Nothing but the records, copied exactly and stripped of pictures, should be in the answer.

◆ ◆ ◆ ◆ ◆ ◆ ◆

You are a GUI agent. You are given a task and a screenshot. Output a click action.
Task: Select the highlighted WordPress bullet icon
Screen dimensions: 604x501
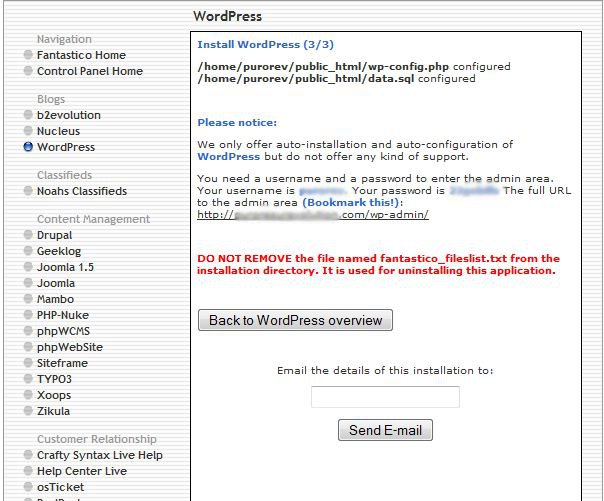click(28, 148)
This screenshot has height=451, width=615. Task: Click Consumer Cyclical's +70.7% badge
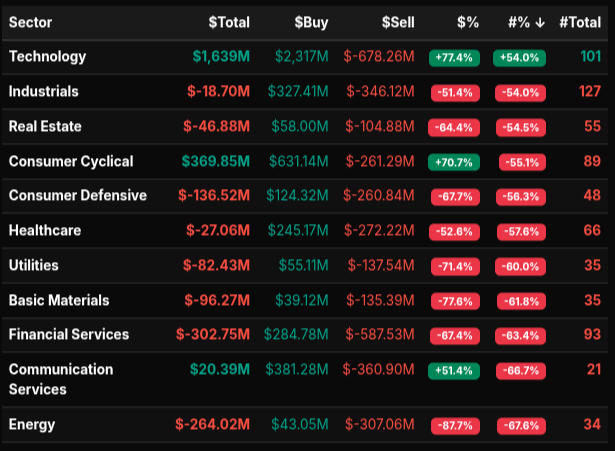(453, 162)
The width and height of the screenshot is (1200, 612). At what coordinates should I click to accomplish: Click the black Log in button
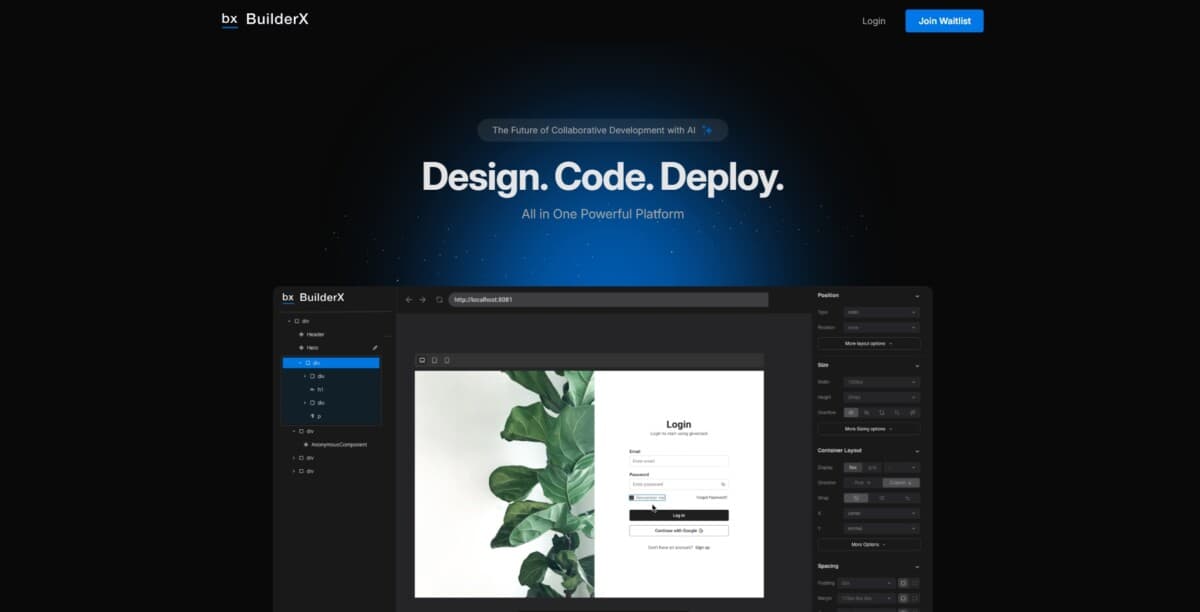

◆ ◆ ◆ ◆ ◆ ◆ ◆

# SOLUTION FOR THIS EXERCISE:
You are a GUI agent. You are given a task and a screenshot. Output a click action.
Task: Select the highlighted WordPress bullet icon
Screen dimensions: 604x501
click(28, 148)
This screenshot has height=451, width=615. Task: Click Consumer Cyclical's +70.7% badge
(453, 162)
The width and height of the screenshot is (1200, 612). At what coordinates should I click to accomplish: Click the black Log in button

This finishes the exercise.